Copy out verbatim the stretch of records from the line containing "Identify the location of chart-title: WTA" through the line containing "This screenshot has width=857, height=595.", including both of those lines.
⁂
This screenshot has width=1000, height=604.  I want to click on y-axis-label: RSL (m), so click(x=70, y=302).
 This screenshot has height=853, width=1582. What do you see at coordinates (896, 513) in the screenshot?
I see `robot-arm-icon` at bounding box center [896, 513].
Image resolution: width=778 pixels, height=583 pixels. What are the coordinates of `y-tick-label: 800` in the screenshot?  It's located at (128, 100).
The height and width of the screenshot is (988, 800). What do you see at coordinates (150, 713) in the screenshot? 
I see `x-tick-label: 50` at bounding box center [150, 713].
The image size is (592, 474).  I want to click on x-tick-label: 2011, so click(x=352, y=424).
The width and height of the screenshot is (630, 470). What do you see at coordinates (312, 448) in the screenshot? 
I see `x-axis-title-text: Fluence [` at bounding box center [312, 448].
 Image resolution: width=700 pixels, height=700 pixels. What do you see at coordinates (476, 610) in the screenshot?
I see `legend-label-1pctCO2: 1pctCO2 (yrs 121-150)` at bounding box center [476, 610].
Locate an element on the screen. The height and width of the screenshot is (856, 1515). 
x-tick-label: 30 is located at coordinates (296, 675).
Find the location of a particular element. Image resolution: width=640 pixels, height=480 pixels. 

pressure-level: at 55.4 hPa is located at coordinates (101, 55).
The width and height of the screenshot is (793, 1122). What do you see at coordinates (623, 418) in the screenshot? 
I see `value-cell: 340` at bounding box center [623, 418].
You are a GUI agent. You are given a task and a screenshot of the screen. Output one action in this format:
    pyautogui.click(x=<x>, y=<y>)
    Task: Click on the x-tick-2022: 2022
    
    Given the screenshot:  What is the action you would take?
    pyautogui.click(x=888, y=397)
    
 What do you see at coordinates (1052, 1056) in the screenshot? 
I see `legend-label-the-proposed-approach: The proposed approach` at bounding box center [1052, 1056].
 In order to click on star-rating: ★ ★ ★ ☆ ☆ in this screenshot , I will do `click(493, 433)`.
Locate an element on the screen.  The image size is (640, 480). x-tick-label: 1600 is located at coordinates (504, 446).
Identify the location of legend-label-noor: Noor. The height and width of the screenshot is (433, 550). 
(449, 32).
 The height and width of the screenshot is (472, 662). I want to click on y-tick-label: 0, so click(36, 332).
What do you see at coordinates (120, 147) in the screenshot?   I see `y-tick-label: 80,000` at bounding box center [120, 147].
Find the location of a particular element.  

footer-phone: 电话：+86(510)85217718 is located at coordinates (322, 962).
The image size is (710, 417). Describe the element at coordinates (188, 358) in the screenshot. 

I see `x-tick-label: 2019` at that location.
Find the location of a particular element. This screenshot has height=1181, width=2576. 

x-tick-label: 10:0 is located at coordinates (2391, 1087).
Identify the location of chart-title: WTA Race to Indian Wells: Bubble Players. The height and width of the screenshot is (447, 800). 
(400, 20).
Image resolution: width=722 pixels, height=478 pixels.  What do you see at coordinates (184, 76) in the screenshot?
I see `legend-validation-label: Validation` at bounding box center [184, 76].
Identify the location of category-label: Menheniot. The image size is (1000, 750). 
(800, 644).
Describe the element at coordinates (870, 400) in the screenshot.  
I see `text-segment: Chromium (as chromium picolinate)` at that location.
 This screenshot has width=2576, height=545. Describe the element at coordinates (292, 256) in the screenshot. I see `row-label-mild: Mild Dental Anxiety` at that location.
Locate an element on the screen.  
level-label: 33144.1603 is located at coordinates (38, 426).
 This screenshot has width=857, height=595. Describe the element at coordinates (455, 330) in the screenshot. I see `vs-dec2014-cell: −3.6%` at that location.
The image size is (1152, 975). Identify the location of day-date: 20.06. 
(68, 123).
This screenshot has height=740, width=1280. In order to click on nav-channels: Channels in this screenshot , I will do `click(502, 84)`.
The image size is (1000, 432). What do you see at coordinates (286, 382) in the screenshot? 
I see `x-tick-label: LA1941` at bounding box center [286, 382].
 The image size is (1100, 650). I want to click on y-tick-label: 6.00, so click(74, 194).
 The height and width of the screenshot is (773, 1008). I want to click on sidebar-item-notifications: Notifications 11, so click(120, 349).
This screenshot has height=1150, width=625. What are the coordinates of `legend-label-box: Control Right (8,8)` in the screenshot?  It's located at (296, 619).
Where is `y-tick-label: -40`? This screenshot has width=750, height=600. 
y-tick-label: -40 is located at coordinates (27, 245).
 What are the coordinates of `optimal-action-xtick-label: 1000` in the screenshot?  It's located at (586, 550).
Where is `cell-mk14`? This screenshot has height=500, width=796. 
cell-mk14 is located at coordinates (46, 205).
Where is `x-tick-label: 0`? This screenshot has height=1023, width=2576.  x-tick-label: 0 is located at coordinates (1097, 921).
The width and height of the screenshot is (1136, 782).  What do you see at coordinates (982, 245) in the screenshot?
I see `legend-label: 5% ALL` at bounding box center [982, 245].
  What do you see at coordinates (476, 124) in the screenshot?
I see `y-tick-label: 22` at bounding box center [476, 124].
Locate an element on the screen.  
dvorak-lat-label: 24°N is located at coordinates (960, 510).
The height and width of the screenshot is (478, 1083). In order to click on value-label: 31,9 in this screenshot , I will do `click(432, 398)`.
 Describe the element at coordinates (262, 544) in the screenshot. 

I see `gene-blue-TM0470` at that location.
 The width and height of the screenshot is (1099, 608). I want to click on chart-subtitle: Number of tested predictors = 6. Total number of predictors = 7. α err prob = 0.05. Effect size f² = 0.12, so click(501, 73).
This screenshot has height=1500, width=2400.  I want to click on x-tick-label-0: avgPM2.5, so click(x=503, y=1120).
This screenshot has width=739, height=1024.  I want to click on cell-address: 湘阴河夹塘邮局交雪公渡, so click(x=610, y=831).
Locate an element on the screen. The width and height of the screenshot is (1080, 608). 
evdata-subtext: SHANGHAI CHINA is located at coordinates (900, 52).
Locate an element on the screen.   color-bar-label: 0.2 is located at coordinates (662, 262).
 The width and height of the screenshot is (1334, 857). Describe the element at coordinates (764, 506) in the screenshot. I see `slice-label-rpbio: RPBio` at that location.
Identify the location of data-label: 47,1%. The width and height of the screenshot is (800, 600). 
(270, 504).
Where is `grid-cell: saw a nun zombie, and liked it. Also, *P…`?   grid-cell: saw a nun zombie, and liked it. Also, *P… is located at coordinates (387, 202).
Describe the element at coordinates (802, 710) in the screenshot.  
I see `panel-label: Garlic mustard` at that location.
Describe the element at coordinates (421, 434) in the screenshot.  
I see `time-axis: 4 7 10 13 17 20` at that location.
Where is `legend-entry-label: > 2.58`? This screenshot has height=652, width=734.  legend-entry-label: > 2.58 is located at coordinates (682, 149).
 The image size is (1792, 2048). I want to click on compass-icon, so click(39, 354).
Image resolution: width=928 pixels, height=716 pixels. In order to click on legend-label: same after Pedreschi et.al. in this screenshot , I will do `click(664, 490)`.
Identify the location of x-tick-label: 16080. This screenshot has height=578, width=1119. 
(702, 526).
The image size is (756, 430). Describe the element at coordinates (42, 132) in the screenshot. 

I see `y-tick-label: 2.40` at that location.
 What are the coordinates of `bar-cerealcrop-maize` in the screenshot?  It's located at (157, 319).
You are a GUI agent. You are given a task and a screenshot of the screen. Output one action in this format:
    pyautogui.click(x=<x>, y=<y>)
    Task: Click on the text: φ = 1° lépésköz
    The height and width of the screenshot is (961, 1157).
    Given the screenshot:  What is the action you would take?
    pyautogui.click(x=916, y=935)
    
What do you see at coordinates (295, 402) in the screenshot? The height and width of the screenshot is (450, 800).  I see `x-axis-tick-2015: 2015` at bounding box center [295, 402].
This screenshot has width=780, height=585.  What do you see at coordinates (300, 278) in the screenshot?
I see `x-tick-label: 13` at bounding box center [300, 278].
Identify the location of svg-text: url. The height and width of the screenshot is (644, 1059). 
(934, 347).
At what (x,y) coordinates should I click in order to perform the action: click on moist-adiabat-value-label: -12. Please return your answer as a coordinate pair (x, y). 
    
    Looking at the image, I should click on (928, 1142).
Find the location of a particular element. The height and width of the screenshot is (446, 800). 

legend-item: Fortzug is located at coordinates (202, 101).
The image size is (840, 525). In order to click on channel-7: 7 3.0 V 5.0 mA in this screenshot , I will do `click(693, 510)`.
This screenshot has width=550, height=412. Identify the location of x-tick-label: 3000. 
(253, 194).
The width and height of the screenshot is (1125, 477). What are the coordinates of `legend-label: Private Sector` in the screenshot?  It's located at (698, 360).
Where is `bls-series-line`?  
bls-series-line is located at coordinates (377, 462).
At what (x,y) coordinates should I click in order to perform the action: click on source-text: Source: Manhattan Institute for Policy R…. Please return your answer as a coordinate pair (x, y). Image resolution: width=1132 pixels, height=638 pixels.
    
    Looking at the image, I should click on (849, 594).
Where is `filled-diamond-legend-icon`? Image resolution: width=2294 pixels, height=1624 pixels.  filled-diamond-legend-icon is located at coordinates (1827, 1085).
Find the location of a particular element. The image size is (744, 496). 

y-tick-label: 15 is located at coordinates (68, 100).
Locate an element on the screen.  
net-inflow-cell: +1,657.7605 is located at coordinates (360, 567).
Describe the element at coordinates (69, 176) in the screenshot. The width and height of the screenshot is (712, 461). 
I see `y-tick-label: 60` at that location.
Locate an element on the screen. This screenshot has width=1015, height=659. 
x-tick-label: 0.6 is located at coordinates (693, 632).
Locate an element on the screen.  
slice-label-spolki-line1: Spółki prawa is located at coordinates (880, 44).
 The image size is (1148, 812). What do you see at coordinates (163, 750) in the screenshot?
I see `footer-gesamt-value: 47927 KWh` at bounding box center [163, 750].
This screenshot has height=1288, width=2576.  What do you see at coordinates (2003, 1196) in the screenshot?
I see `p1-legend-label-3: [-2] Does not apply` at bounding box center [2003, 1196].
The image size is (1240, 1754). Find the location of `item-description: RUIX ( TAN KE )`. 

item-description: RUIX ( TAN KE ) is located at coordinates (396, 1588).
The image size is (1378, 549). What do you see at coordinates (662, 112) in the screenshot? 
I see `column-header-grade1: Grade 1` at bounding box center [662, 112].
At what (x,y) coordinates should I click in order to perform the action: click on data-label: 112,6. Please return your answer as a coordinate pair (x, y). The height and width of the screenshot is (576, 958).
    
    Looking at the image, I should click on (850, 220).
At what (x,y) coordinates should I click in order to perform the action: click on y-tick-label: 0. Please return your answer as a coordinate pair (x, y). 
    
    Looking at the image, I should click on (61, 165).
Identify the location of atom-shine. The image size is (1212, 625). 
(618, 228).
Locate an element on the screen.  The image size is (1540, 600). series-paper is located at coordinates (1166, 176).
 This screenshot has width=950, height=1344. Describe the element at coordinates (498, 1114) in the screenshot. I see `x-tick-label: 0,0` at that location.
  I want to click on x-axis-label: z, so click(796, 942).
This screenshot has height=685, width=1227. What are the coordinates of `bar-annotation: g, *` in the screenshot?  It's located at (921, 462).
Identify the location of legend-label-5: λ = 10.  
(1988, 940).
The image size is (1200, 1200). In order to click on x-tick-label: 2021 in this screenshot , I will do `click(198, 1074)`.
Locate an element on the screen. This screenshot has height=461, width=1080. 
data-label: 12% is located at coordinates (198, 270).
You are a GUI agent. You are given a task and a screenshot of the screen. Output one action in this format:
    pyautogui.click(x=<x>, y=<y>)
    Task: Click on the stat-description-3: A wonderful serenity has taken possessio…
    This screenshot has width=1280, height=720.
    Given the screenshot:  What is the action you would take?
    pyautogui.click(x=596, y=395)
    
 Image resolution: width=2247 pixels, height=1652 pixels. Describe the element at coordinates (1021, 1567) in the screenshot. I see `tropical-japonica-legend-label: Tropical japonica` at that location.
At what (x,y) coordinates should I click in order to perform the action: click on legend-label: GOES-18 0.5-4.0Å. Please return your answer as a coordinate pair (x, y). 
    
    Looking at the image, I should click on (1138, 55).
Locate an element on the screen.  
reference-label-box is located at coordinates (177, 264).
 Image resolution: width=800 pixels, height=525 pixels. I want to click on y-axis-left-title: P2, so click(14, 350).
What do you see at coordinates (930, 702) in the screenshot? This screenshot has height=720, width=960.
⁂
- [Answer]:
Identify the location of chart-title: WTA Race to Indian Wells: Bubble Players. The height and width of the screenshot is (447, 800). 
(400, 20).
Image resolution: width=722 pixels, height=478 pixels.  What do you see at coordinates (184, 76) in the screenshot?
I see `legend-validation-label: Validation` at bounding box center [184, 76].
Identify the location of category-label: Menheniot. The image size is (1000, 750). 
(800, 644).
Describe the element at coordinates (870, 400) in the screenshot.  
I see `text-segment: Chromium (as chromium picolinate)` at that location.
 This screenshot has width=2576, height=545. Describe the element at coordinates (292, 256) in the screenshot. I see `row-label-mild: Mild Dental Anxiety` at that location.
Locate an element on the screen.  
level-label: 33144.1603 is located at coordinates (38, 426).
 This screenshot has width=857, height=595. Describe the element at coordinates (455, 330) in the screenshot. I see `vs-dec2014-cell: −3.6%` at that location.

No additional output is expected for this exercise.